Repeat every line below exactly as it reads.

════

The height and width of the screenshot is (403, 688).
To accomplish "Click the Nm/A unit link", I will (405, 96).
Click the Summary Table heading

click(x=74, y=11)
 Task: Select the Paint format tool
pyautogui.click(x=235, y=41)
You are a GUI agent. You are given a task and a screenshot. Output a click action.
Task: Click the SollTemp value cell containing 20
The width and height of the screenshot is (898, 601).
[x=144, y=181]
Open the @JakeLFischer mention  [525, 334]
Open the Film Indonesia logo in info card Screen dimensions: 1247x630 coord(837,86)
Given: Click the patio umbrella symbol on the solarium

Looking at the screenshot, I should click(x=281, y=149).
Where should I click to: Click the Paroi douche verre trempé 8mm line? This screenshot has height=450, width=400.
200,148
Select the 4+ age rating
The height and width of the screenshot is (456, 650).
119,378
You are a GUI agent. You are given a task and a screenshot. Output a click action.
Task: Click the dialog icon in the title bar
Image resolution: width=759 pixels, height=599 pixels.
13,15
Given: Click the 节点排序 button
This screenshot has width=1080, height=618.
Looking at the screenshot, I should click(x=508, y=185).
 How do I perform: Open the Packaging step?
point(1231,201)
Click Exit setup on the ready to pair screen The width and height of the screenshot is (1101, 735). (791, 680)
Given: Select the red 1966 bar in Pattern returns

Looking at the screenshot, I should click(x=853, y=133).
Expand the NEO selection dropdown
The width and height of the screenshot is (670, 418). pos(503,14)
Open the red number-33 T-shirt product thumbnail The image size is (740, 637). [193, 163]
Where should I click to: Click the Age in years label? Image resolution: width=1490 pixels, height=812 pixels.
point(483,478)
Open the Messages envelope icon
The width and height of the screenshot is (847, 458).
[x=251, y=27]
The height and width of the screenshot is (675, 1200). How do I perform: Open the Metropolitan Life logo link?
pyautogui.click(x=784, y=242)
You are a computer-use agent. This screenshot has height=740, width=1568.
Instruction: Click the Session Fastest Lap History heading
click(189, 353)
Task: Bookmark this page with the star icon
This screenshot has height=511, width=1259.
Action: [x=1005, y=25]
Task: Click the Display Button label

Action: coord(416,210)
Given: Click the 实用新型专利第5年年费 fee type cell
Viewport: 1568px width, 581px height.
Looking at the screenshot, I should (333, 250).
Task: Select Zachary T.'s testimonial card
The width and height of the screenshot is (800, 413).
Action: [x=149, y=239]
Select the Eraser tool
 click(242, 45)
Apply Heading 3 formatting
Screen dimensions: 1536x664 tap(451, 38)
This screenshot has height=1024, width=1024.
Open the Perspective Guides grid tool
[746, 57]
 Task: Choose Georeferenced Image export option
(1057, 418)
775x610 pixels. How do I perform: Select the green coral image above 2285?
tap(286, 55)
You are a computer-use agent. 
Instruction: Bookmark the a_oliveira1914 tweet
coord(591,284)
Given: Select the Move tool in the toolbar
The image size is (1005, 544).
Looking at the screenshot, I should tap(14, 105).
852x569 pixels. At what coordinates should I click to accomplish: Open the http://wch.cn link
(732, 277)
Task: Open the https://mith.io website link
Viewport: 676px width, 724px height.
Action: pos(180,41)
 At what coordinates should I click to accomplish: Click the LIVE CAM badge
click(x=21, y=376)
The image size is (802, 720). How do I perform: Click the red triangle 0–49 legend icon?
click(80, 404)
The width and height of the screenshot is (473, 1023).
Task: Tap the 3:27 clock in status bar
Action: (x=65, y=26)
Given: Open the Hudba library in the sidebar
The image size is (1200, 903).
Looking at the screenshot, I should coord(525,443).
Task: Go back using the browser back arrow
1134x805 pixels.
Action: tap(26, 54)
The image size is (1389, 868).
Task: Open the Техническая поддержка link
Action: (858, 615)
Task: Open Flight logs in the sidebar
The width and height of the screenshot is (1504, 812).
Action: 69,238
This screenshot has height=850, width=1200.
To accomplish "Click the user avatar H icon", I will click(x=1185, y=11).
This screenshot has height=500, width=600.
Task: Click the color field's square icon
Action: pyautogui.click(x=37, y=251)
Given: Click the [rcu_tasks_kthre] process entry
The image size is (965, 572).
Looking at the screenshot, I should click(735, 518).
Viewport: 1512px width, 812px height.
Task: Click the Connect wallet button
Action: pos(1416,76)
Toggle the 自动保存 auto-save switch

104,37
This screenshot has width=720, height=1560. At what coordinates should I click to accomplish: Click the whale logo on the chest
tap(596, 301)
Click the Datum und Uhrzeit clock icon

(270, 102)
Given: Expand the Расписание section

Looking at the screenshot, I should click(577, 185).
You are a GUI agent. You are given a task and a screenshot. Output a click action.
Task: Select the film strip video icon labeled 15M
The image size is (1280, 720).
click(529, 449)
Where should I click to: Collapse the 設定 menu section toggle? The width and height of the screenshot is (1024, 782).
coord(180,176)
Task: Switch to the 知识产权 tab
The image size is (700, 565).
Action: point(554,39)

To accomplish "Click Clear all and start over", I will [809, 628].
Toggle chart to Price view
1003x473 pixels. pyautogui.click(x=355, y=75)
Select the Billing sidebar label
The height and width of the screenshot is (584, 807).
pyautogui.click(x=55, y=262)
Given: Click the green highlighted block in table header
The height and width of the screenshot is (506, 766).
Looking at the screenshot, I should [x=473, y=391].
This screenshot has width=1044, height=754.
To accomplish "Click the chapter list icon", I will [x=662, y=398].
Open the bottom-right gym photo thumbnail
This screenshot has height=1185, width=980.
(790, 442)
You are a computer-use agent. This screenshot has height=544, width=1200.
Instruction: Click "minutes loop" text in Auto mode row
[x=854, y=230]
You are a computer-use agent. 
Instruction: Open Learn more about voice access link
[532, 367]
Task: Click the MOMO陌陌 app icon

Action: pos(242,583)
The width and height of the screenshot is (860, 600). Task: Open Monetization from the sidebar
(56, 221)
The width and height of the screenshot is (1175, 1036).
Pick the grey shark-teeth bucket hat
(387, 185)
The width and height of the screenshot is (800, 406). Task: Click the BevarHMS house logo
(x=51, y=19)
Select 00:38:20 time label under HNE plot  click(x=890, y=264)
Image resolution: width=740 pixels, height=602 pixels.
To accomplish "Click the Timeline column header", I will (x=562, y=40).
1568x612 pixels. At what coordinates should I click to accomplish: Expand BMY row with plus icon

════

### Reply to the exercise
The height and width of the screenshot is (403, 688).
To accomplish "Click the Nm/A unit link", I will (405, 96).
Click the Summary Table heading

click(x=74, y=11)
 Task: Select the Paint format tool
pyautogui.click(x=235, y=41)
You are a GUI agent. You are given a task and a screenshot. Output a click action.
Task: Click the SollTemp value cell containing 20
The width and height of the screenshot is (898, 601).
[x=144, y=181]
Open the @JakeLFischer mention  [525, 334]
Open the Film Indonesia logo in info card Screen dimensions: 1247x630 coord(837,86)
Given: Click the patio umbrella symbol on the solarium

Looking at the screenshot, I should click(x=281, y=149).
Where should I click to: Click the Paroi douche verre trempé 8mm line? This screenshot has height=450, width=400.
200,148
Select the 4+ age rating
The height and width of the screenshot is (456, 650).
119,378
You are a GUI agent. You are given a task and a screenshot. Output a click action.
Task: Click the dialog icon in the title bar
Image resolution: width=759 pixels, height=599 pixels.
13,15
Given: Click the 节点排序 button
This screenshot has width=1080, height=618.
Looking at the screenshot, I should click(x=508, y=185).
 How do I perform: Open the Packaging step?
point(1231,201)
Click Exit setup on the ready to pair screen The width and height of the screenshot is (1101, 735). (791, 680)
Given: Select the red 1966 bar in Pattern returns

Looking at the screenshot, I should click(x=853, y=133).
Expand the NEO selection dropdown
The width and height of the screenshot is (670, 418). pos(503,14)
Open the red number-33 T-shirt product thumbnail The image size is (740, 637). [193, 163]
Where should I click to: Click the Age in years label? Image resolution: width=1490 pixels, height=812 pixels.
point(483,478)
Open the Messages envelope icon
The width and height of the screenshot is (847, 458).
[x=251, y=27]
The height and width of the screenshot is (675, 1200). How do I perform: Open the Metropolitan Life logo link?
pyautogui.click(x=784, y=242)
You are a computer-use agent. This screenshot has height=740, width=1568.
Instruction: Click the Session Fastest Lap History heading
click(189, 353)
Task: Bookmark this page with the star icon
This screenshot has height=511, width=1259.
Action: [x=1005, y=25]
Task: Click the Display Button label

Action: coord(416,210)
Given: Click the 实用新型专利第5年年费 fee type cell
Viewport: 1568px width, 581px height.
Looking at the screenshot, I should (333, 250).
Task: Select Zachary T.'s testimonial card
The width and height of the screenshot is (800, 413).
Action: [x=149, y=239]
Select the Eraser tool
 click(242, 45)
Apply Heading 3 formatting
Screen dimensions: 1536x664 tap(451, 38)
This screenshot has height=1024, width=1024.
Open the Perspective Guides grid tool
[746, 57]
 Task: Choose Georeferenced Image export option
(1057, 418)
775x610 pixels. How do I perform: Select the green coral image above 2285?
tap(286, 55)
You are a computer-use agent. 
Instruction: Bookmark the a_oliveira1914 tweet
coord(591,284)
Given: Select the Move tool in the toolbar
The image size is (1005, 544).
Looking at the screenshot, I should tap(14, 105).
852x569 pixels. At what coordinates should I click to accomplish: Open the http://wch.cn link
(732, 277)
Task: Open the https://mith.io website link
Viewport: 676px width, 724px height.
Action: pos(180,41)
 At what coordinates should I click to accomplish: Click the LIVE CAM badge
click(x=21, y=376)
The image size is (802, 720). How do I perform: Click the red triangle 0–49 legend icon?
click(80, 404)
The width and height of the screenshot is (473, 1023).
Task: Tap the 3:27 clock in status bar
Action: (x=65, y=26)
Given: Open the Hudba library in the sidebar
The image size is (1200, 903).
Looking at the screenshot, I should coord(525,443).
Task: Go back using the browser back arrow
1134x805 pixels.
Action: tap(26, 54)
The image size is (1389, 868).
Task: Open the Техническая поддержка link
Action: (858, 615)
Task: Open Flight logs in the sidebar
The width and height of the screenshot is (1504, 812).
Action: 69,238
This screenshot has height=850, width=1200.
To accomplish "Click the user avatar H icon", I will click(x=1185, y=11).
This screenshot has height=500, width=600.
Task: Click the color field's square icon
Action: pyautogui.click(x=37, y=251)
Given: Click the [rcu_tasks_kthre] process entry
The image size is (965, 572).
Looking at the screenshot, I should click(735, 518).
Viewport: 1512px width, 812px height.
Task: Click the Connect wallet button
Action: pos(1416,76)
Toggle the 自动保存 auto-save switch

104,37
This screenshot has width=720, height=1560. At what coordinates should I click to accomplish: Click the whale logo on the chest
tap(596, 301)
Click the Datum und Uhrzeit clock icon

(270, 102)
Given: Expand the Расписание section

Looking at the screenshot, I should click(577, 185).
You are a GUI agent. You are given a task and a screenshot. Output a click action.
Task: Select the film strip video icon labeled 15M
The image size is (1280, 720).
click(529, 449)
Where should I click to: Collapse the 設定 menu section toggle? The width and height of the screenshot is (1024, 782).
coord(180,176)
Task: Switch to the 知识产权 tab
The image size is (700, 565).
Action: point(554,39)

To accomplish "Click Clear all and start over", I will [809, 628].
Toggle chart to Price view
1003x473 pixels. pyautogui.click(x=355, y=75)
Select the Billing sidebar label
The height and width of the screenshot is (584, 807).
pyautogui.click(x=55, y=262)
Given: Click the green highlighted block in table header
The height and width of the screenshot is (506, 766).
Looking at the screenshot, I should [x=473, y=391].
This screenshot has width=1044, height=754.
To accomplish "Click the chapter list icon", I will [x=662, y=398].
Open the bottom-right gym photo thumbnail
This screenshot has height=1185, width=980.
(790, 442)
You are a computer-use agent. This screenshot has height=544, width=1200.
Instruction: Click "minutes loop" text in Auto mode row
[x=854, y=230]
You are a computer-use agent. 
Instruction: Open Learn more about voice access link
[532, 367]
Task: Click the MOMO陌陌 app icon

Action: pos(242,583)
The width and height of the screenshot is (860, 600). Task: Open Monetization from the sidebar
(56, 221)
The width and height of the screenshot is (1175, 1036).
Pick the grey shark-teeth bucket hat
(387, 185)
The width and height of the screenshot is (800, 406). Task: Click the BevarHMS house logo
(x=51, y=19)
Select 00:38:20 time label under HNE plot  click(x=890, y=264)
Image resolution: width=740 pixels, height=602 pixels.
To accomplish "Click the Timeline column header", I will (x=562, y=40).
1568x612 pixels. At what coordinates should I click to accomplish: Expand BMY row with plus icon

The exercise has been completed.